# Electrical – LDO output and input capacitor clarification

capacitorldostability

I would like to understand how to size the input and output capacitor of an LDO.

What I think to know:

• About the input capacitor:

The input capacitor is used for filtering high frequency input components.

Nevertheless in a perfect LDO, the drop voltage across the P-channel mosfet is adjusted so as to maintain the output voltage constant whatever the input signal as long as the input voltage is higher than the voltage drop across the P-channel mosfet plus the output voltage. So if the output voltage is constant, it means that the LDO filters all the AC components of the input signal. So why do we need to add an input capacitor? I think that the bandwidth of the LDO is not sufficiently large to filter all the AC component, especially the high AC components, so an input capacitor is added to filter what the LDO could not filter. Where I can find this information into the datasheet?

• About the output capacitor:

Suppose the load constant at the output of the LDO. The output voltage of an LDO is constant. So the output current is constant. Suppose the LDO is taking no current from the source. So the current taken from the source is equal to the output current and is CONSTANT over the time. So why do we need an output capacitor?

The reasons:
During load transient, the output voltage will vary during a time depending on the bandwidth of the LDO. So an output capacitor can be used for helping the regulation. The other reason is for stability concerns.

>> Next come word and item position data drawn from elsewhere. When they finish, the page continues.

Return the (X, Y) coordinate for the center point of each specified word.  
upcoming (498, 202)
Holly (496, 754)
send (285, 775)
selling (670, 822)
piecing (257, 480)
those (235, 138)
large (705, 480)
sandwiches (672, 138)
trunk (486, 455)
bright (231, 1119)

Nevertheless, I have already seen 100 uF output capacitor on an LDO and a load around 500 mA under an output voltage equal to 5V. What I do not understand is that the output capacitance seems to be a function of the load, something that I do not understand. Does the stability problem imply to increase the output capacitor at this value and is function of the load? I could fairly understand that the overshoot or undershoot during load transient is dependant on the load, but what transient load need to have a 100 µF capacitor?

Here is the LDO.

#### Best Answer

All voltage regulators want a peaceful life; if there is an output capacitor then any fast cyclic changes in load current are largely dealt with by that capacitor and the lazy output from the regulator is only expected to deal with topping up the charge to the capacitor so that the capacitor can handle the next cycle of load current change. There will be a small transient change of output voltage because the lazy regulator can't be expected to keep up with fast load changes. That is due to: -

$$I = C\cdot\dfrac{dv}{dt}$$

In other words, there will be a ramp down in voltage depending on how high the current is and how big or small the capacitor value is. And the lazy old regulator will try and deal with sorting out the average output voltage in its own time.

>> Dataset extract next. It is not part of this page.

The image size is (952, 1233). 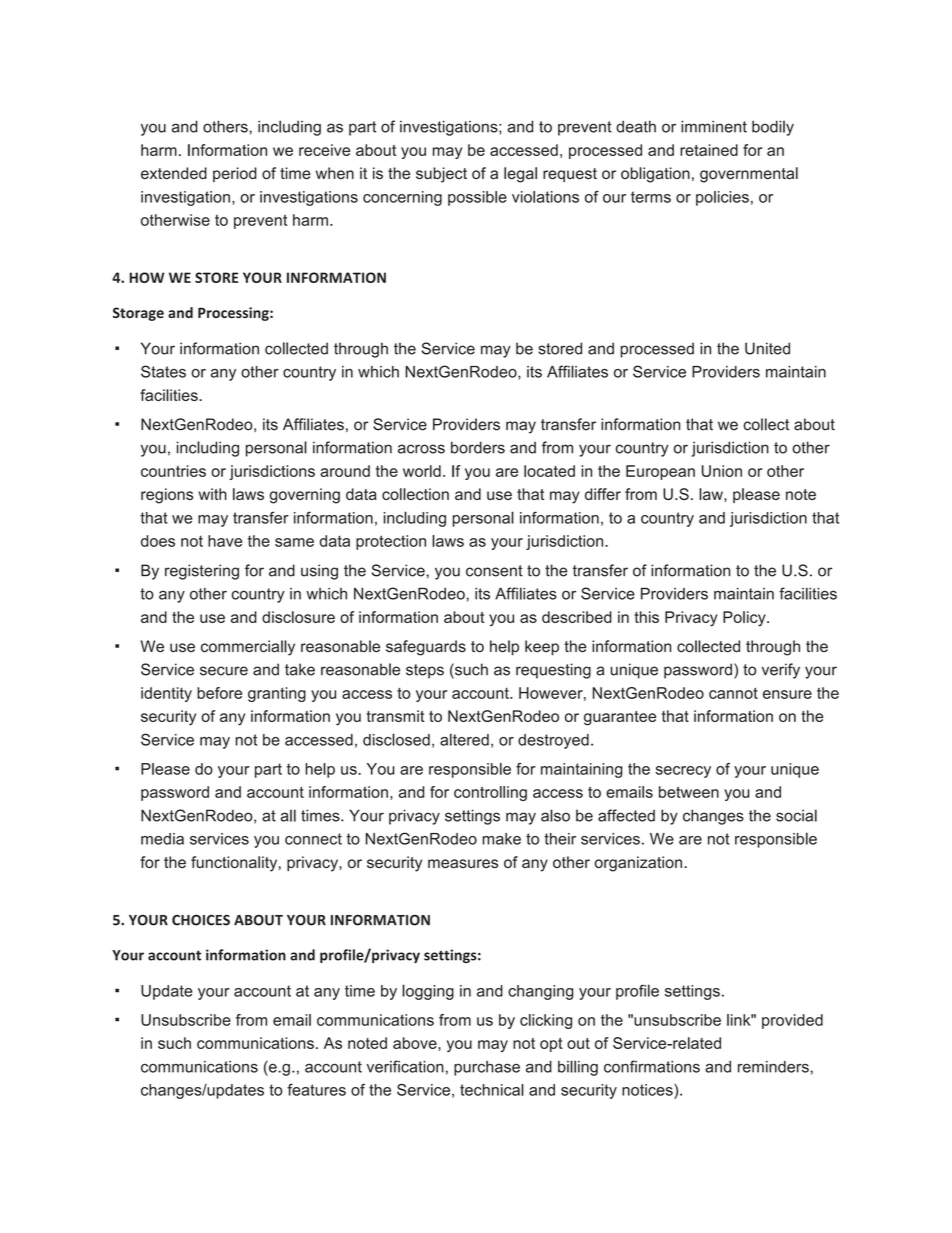 What do you see at coordinates (235, 174) in the screenshot?
I see `period` at bounding box center [235, 174].
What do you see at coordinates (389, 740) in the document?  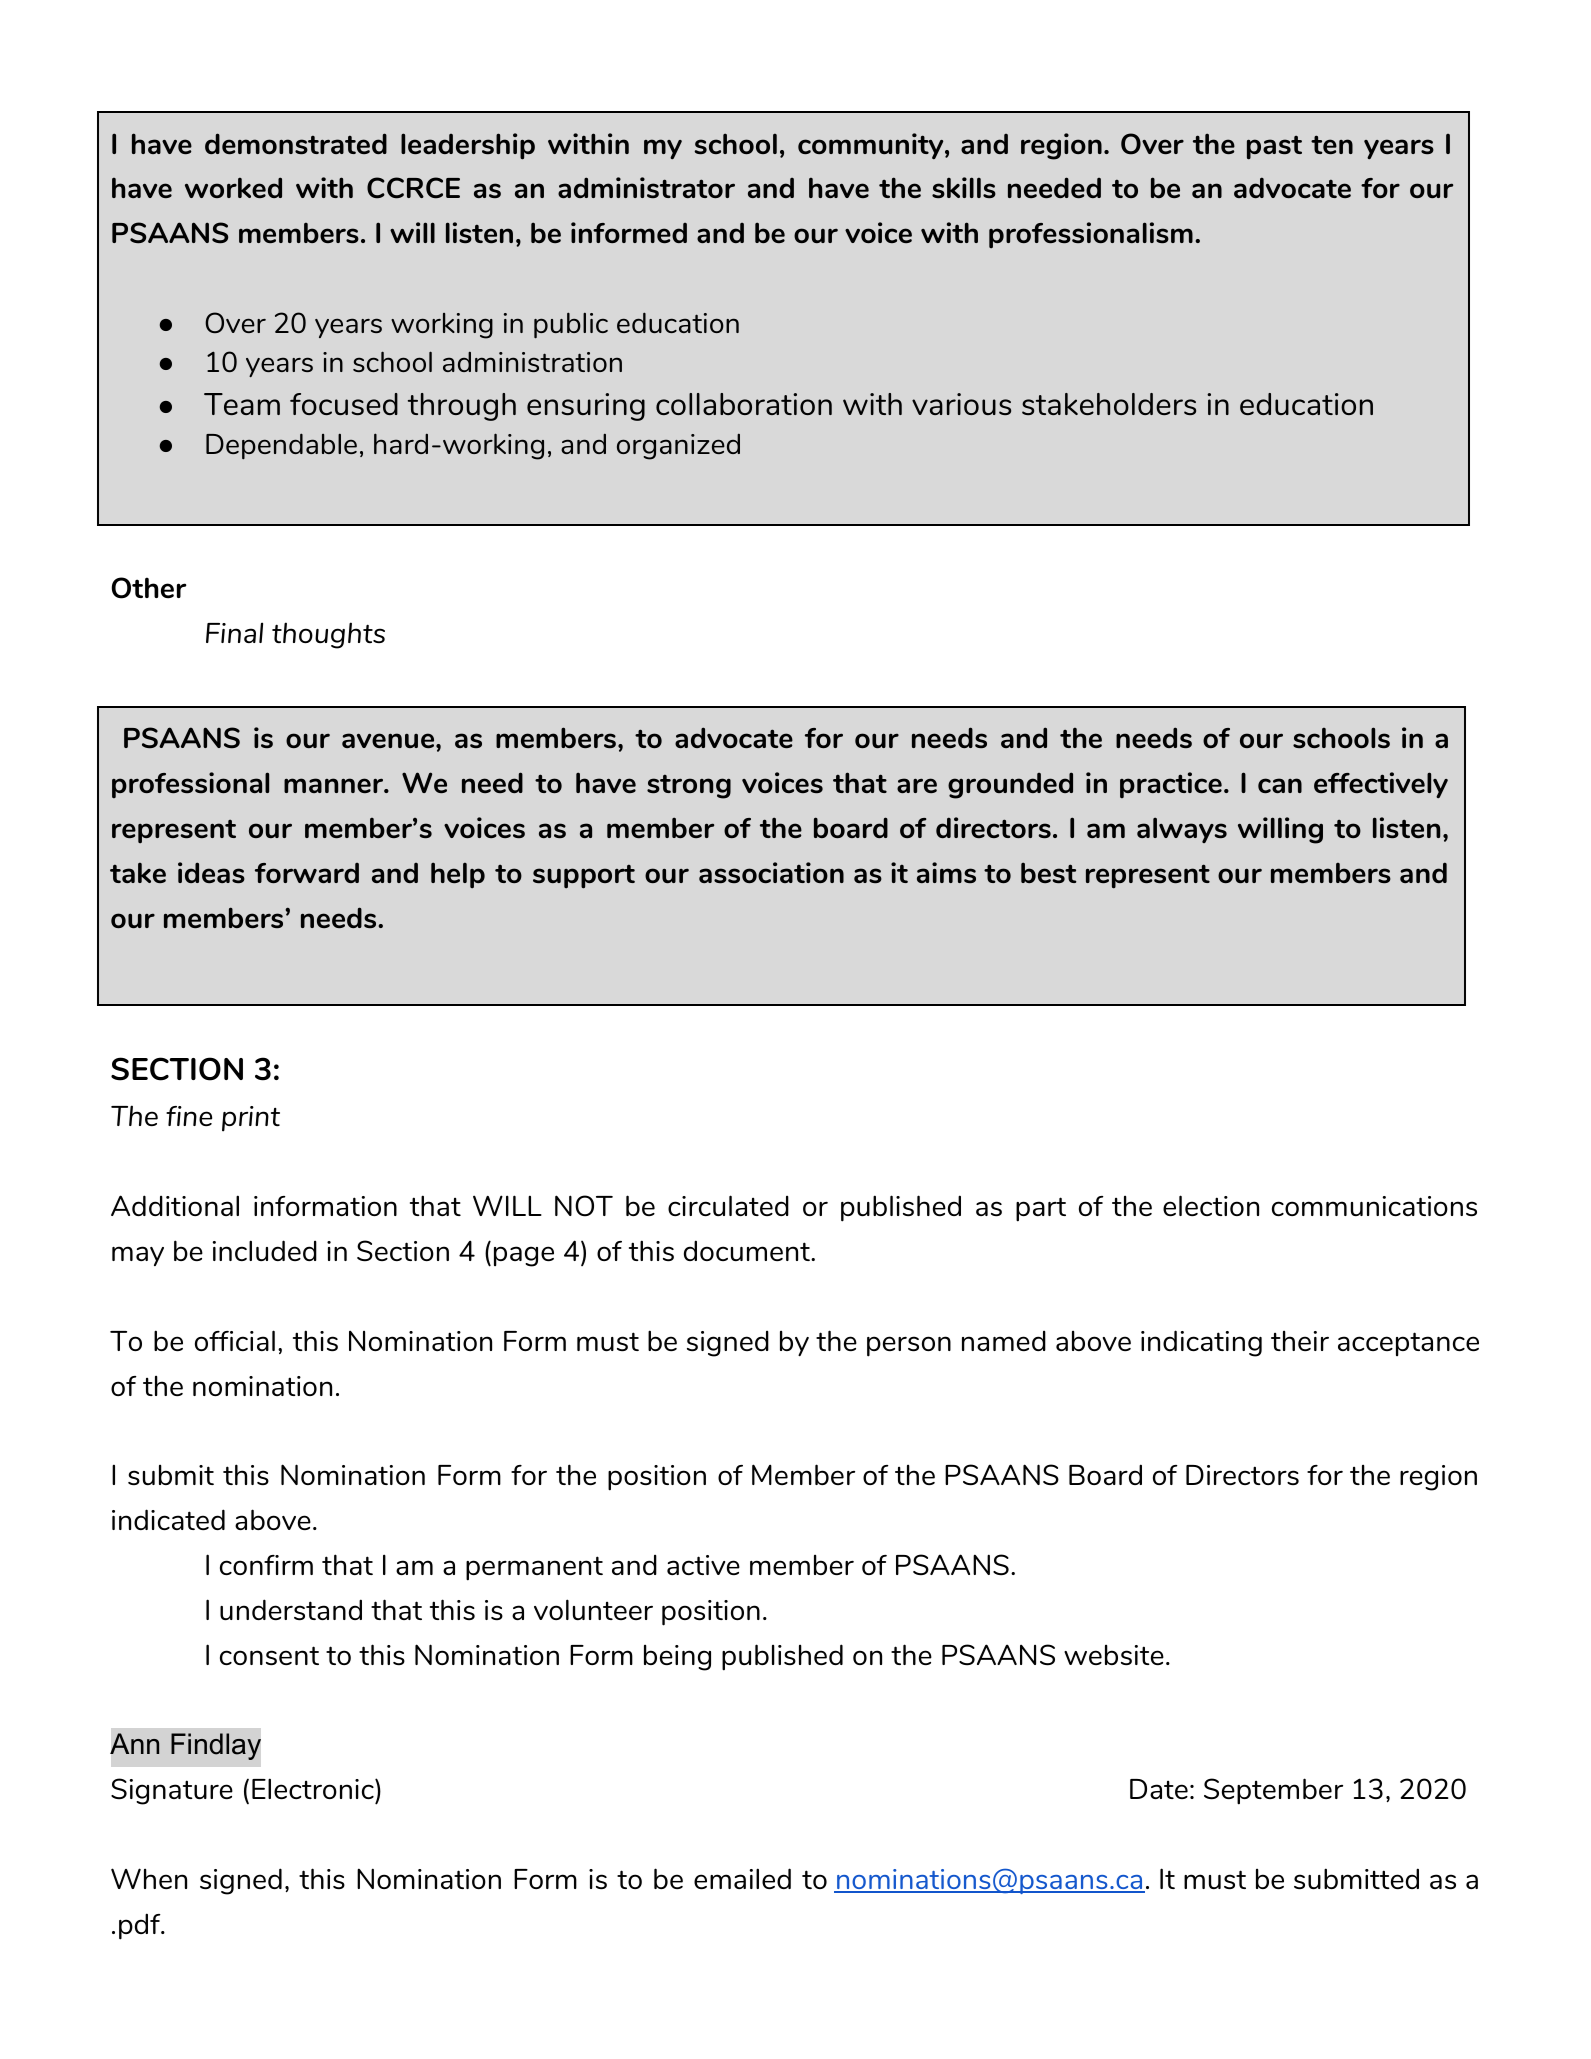 I see `avenue` at bounding box center [389, 740].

In other words, voltage regulators are not as quick to deal with load changes as you might think and therefore, the output capacitor does the main job of keeping dv/dt as slight as possible. Some voltage regulators are better than others of course but they are, after-all, a control loop and won't be as effective in the short term as an output capacitor. Having said that, output capacitors with relatively high ESR are going to cause problems too so, use the capacitor as recommended in the data sheet.

So, instead of the voltage regulator having to deal with step changes in current (without a capacitor) it has to deal with dv/dt (a much slower change).

As for the input capacitor, if there is a load change that causes the input voltage to fall suddenly, the lazy voltage regulator is not well equipped (speed wise) to adjust its series impedance to compensate for that input voltage fall in order to keep the output regulated. Having a capacitor at the input holds-up that voltage to a higher degree than if it were not present. This allows the lazy voltage regulator time to catch up with the situation that is occurring.

The same story if the input voltage changes due to external factors - having an input capacitor can slow down that change and make life easier for the lazy voltage regulator.

So, both capacitors are there to make life easier for the voltage regulator and deliver the performance expectations stated in the data sheet.